▶ **SUPPLIED MATERIAL**

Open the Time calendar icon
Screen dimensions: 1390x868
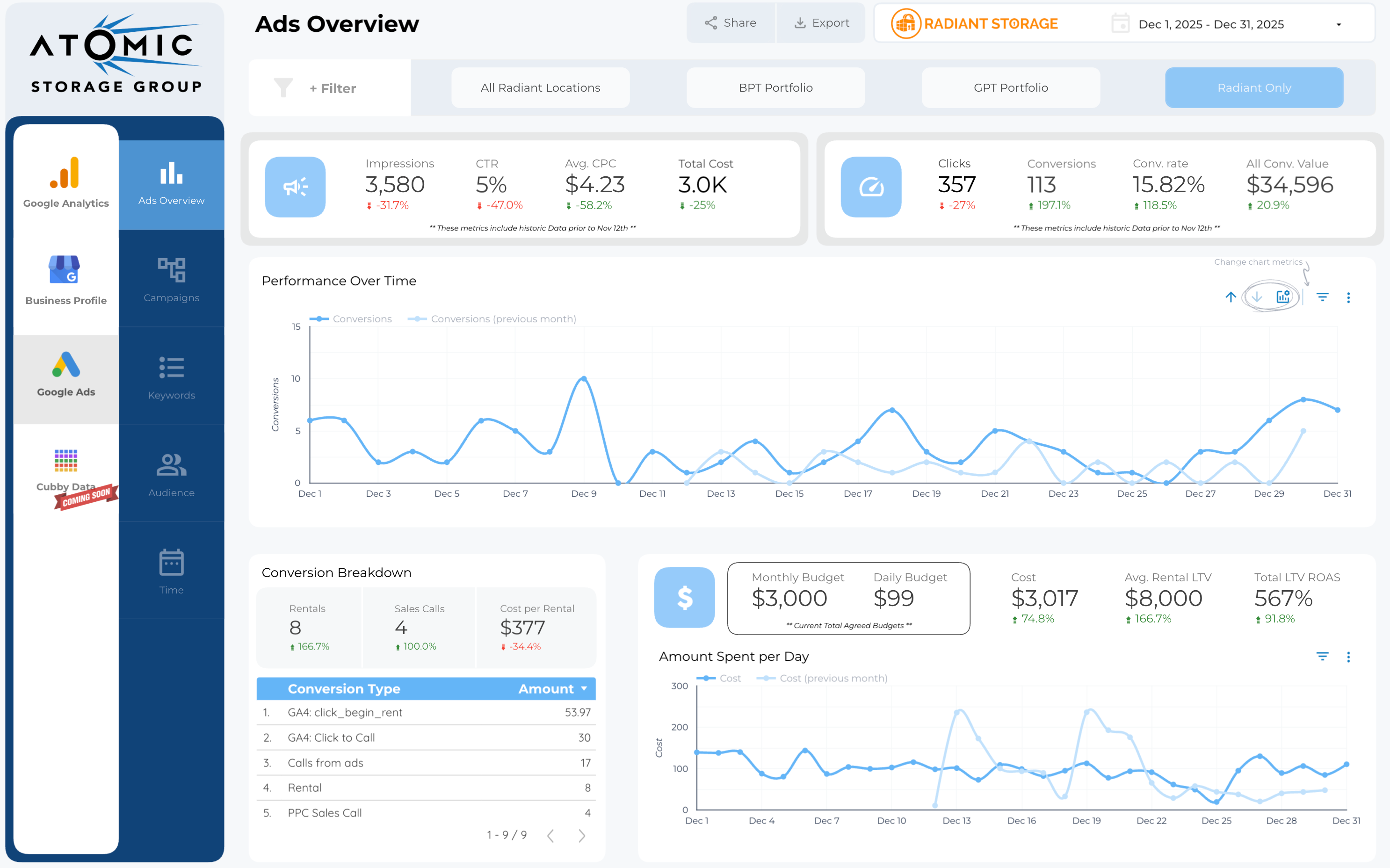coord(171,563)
* * *
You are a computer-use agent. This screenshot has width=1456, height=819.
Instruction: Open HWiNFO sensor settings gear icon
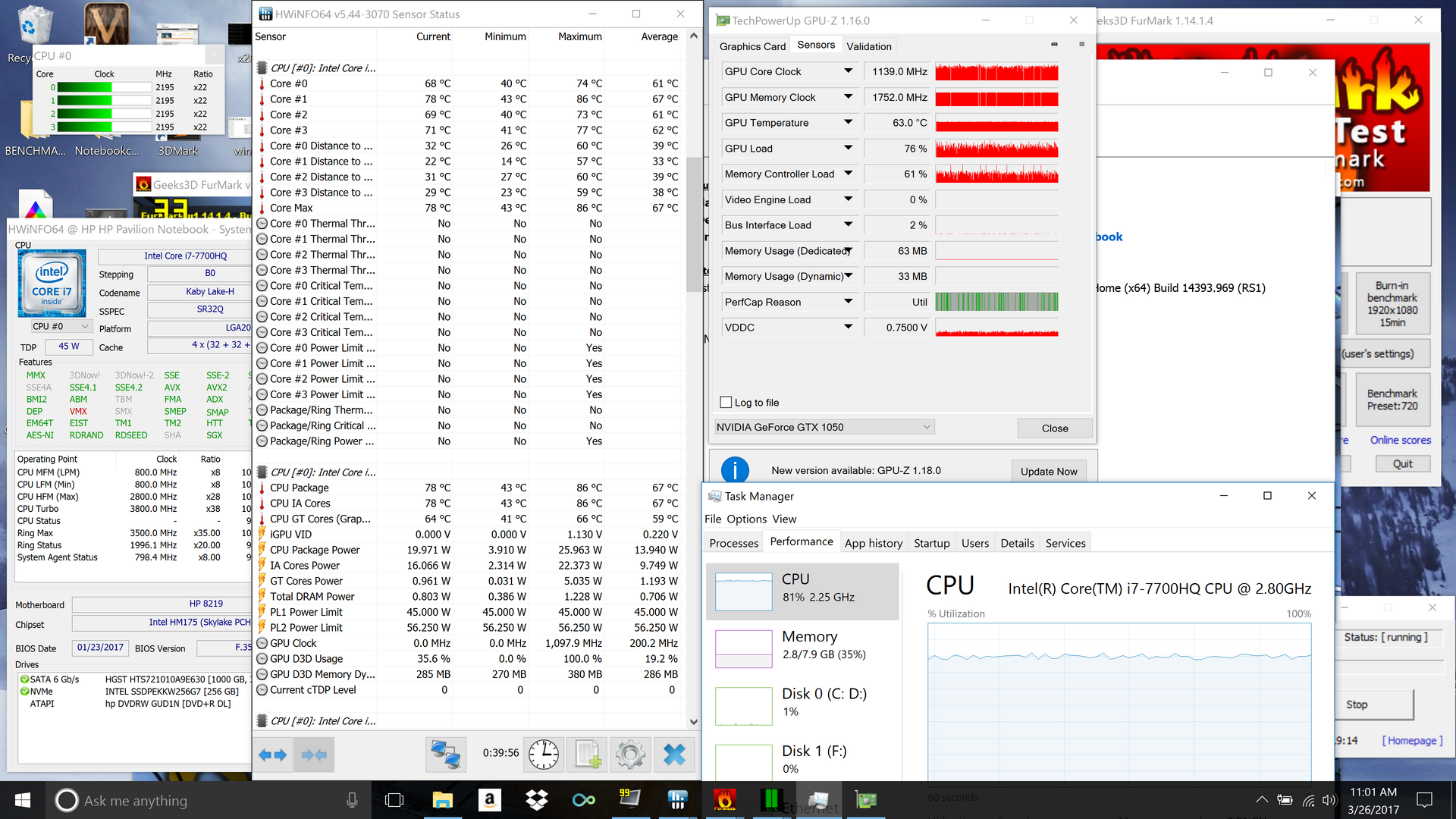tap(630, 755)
* * *
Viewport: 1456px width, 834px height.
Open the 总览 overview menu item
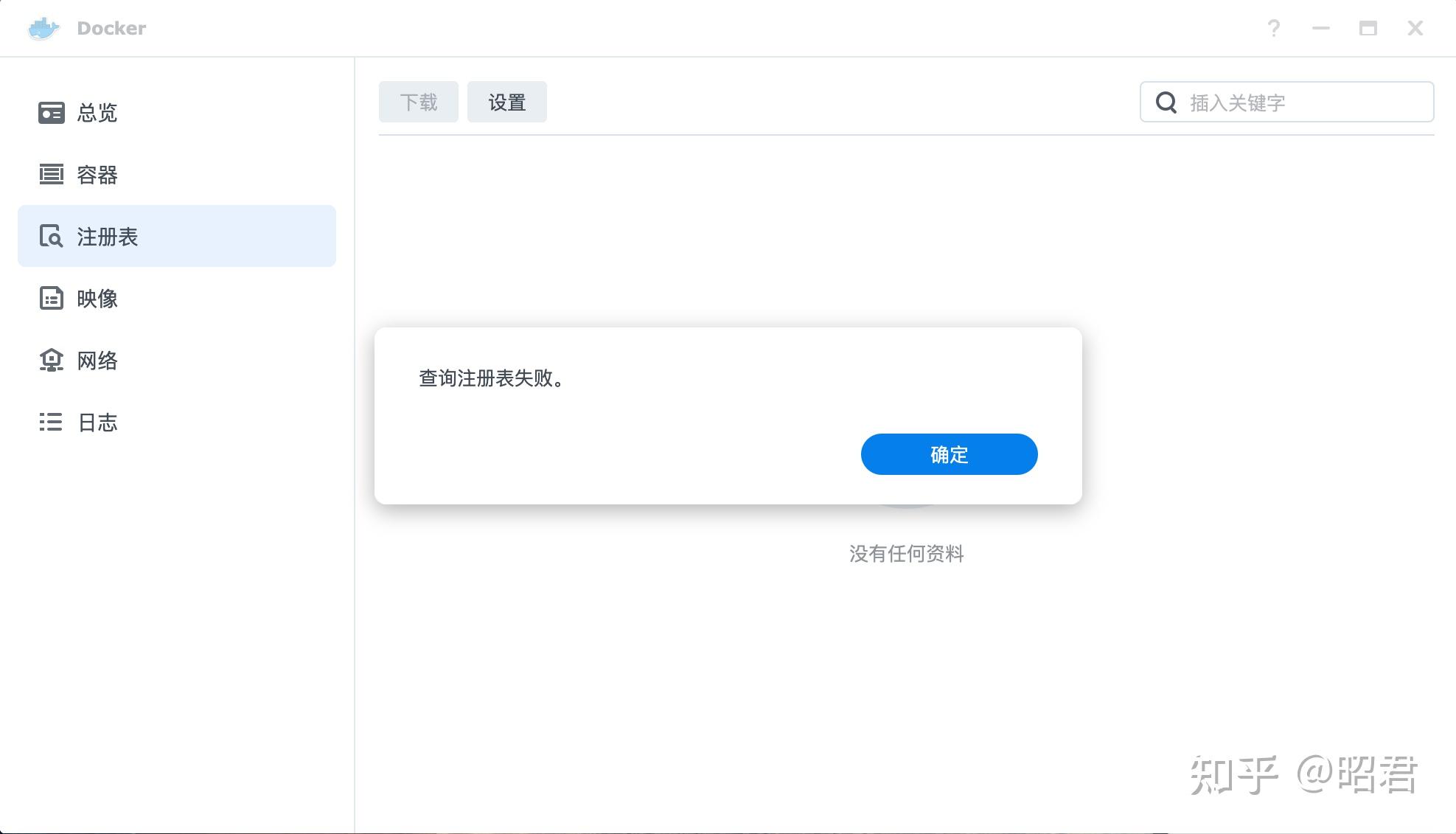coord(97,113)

▶ **DESCRIPTION OF THE TASK**
Copy each line of the listing above that includes the word "width".

▶ **RESPONSE TO THIS EXERCISE**
You are a computer-use agent. This screenshot has width=1456, height=819.
Viewport: 1456px width, 834px height.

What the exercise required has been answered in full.